Fomos andando calmamente para o parque. Há muito tempo que não estávamos tão próximos, talvez desde que eu lhe contei genuinamente o que sentia por ela.
-Está um dia lindo, não achas? - a minha estúpida pergunta só prova que falar do tempo é sempre um tema fácil que nos permite escapar a conversas constrangedoras
-Absolutamente.
- Não está nem muito quente nem muito frio. A temperatura perfeita para uma manhã de Primavera.
-Concordo.
-Bem acho que ambos já percebemos que isto está a ser um pouco estranho. Melhor, muito estranho. Talvez não termos falado grande coisa durante estes meses fosse exatamente para evitar situações como esta.
- Eu sei que está a ser e a culpa de isto ter ficado assim é toda minha. Desculpa ter-me afastado. Tu não fizeste nada de mal. Eu é que estive mal. Não sabia o que te dizer. Tinha medo de estragar a nossa amizade. Tinha medo de ser um fardo para ti. E no fim de tudo fiz muito pior. Deixei-te de lado só porque não tive coragem de te confirmar o que sentia.
-Espera, não estou a perceber o que estás a dizer.
-Pertencemos a mundos diferentes. Eu sempre fui a menina popular que toda a gente tinha em consideração. Tu sempre te tentaste afastar de tudo o que fosse social. Pensei que eramos diferentes. Que tínhamos realidades diferentes mas estava enganada, profundamente enganada. Uma relação não se baseia em unir pessoas com o mesmo estatuto social mas em juntar pessoas capazes de se compreenderem mutuamente. Pessoas que com um simples cruzar de olhar dizem mil palavras. Eu sei que já passou muito tempo desde que me falaste. Talvez a minha hipótese já tenha passado. Mas finalmente percebi o que sentia.
-Não vais tarde Matilde.
Não me contive mais e beijei-a.
-Acho que isso quer dizer…
-…que sim. Eu ainda gosto de ti.
Ainda dizem que o destino não existe. Pois eu não podia arranjar melhor timing e melhor dia para chegar atrasado.

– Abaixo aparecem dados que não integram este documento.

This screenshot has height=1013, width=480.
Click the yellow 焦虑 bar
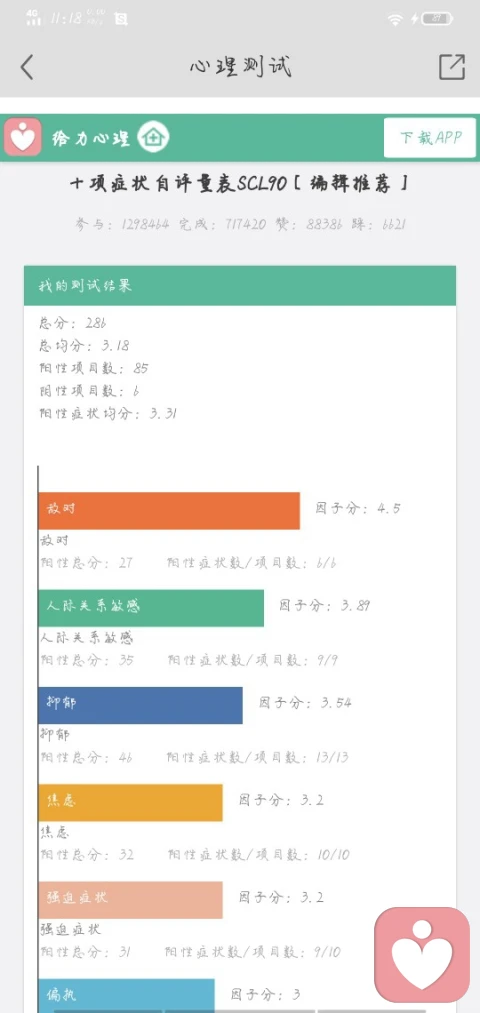tap(130, 802)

Passei o resto do dia com a Matilde, mas não vou estar a relatar episódios românticos porque já tinha decidido que esta história seria principalmente sobre o meu teorema e não sobre a minha vida amorosa.

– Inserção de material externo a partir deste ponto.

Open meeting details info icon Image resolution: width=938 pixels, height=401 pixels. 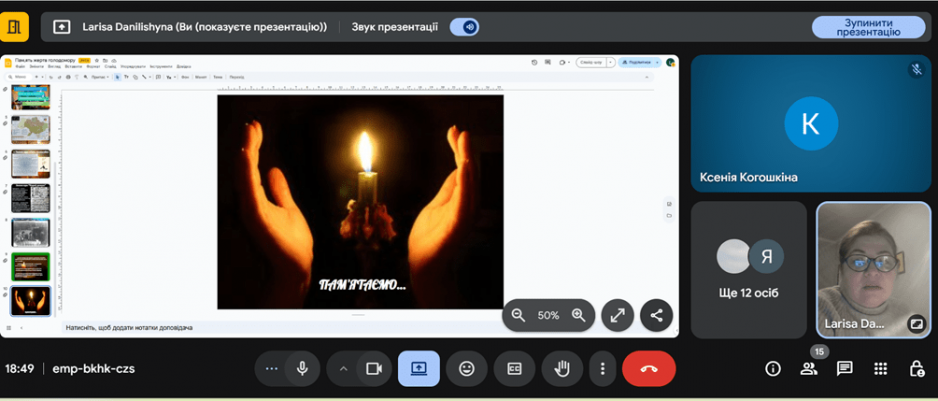coord(772,369)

  Às nove e meia exatas estava à frente da televisão. Esperava ansiosamente pelo resultado. À medida que os números saiam comparava-os com os meus resultados. Quatro números e uma estrela correspondiam. Mas o que estava mal? Pensei sinceramente que seria desta que iria conseguir prever a chave. Há um ano que andava a trabalhar neste projeto e ainda não obtera os resultados pretendidos.

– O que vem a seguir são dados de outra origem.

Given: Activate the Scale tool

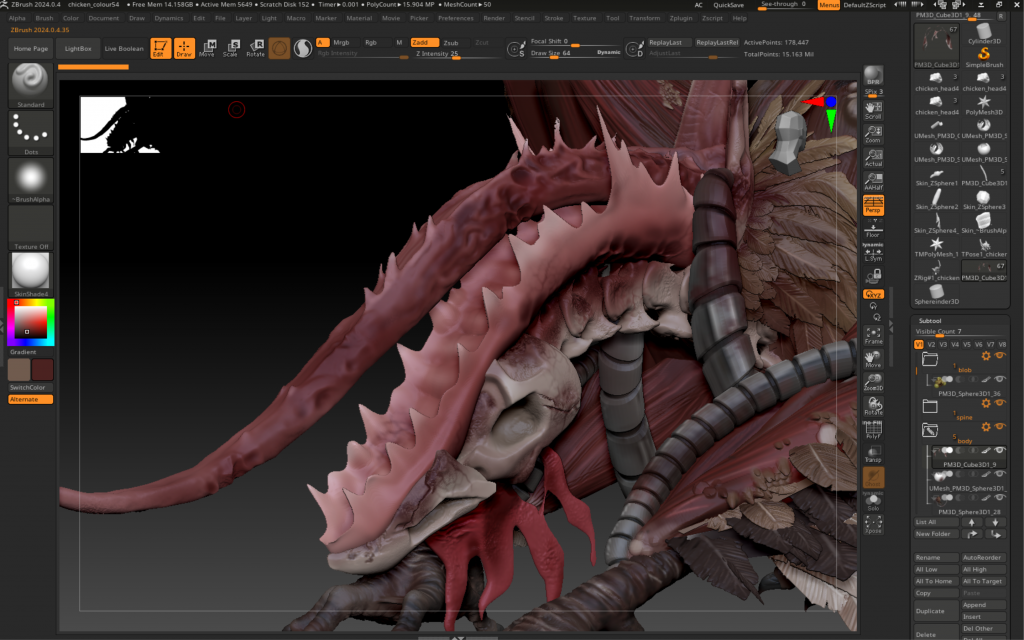Looking at the screenshot, I should tap(231, 48).
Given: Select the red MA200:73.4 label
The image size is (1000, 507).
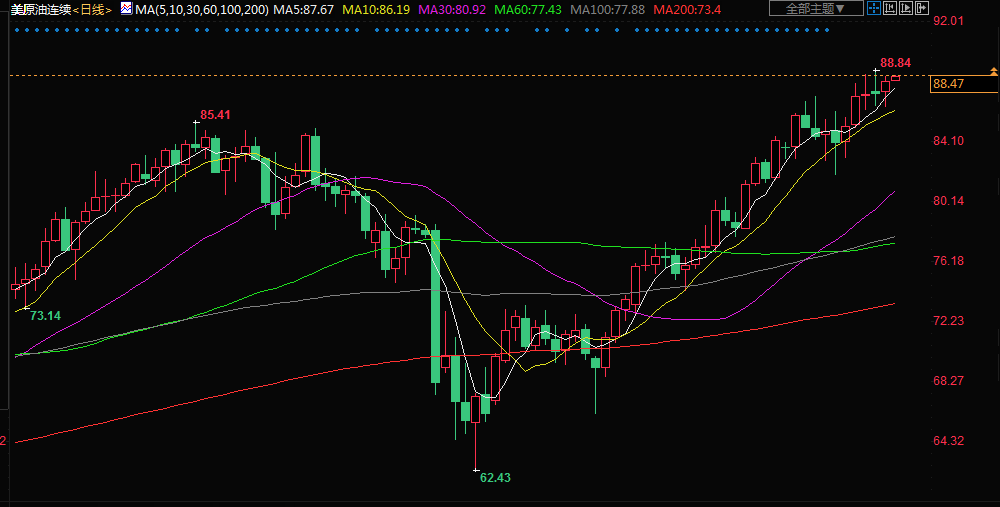Looking at the screenshot, I should (688, 9).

  Entretanto passaram-se quatro meses. Continua junto e feliz com a Matilde e… continuava sem acertar na chave.
  As aulas tinham acabado e os resultados dos últimos exames já não estavam nas nossas mãos. A Matilde tinha ido passar as férias a Macau com os pais. O João decidiu ir passar uma semana à Noruega com a irmã e eu fiquei em Portugal a torrar no que parecia ser o mês de Julho mais quente de sempre.
  Uma vez que estava sozinho e não tinha distrações decidi focar-me no teorema. Adicionei mais duas incógnitas, v e n, que representavam respetivamente a velocidade que cada bola adquire e o número de voltas que cada uma dava até atingir a o t (representa o momento em que uma bola é escolhida sendo que t=0s é quando a bola começa o movimento). Elevei v ao quadrado e multipliquei n por t. Agora era esperar que estivesse finalmente correto.
  O meu pai não estava em casa nessa noite. Ficara no escritório até tarde a fazer horas.
  De repente ouvi a música do jogo, sinal de que iria começar o sorteio. Seriam já nove e meia? Mas eu ainda nem sequer tinha jantado. Apresei-me a ir buscar a minha previsão e fui compará-la com a do sorteio. Os números foram surgindo. Primeiro apareceu o trinta, depois o vinte e seis, a seguir o cinco, o vinte e o sete. Por fim era tempo de saber as estrelas: dois e nove.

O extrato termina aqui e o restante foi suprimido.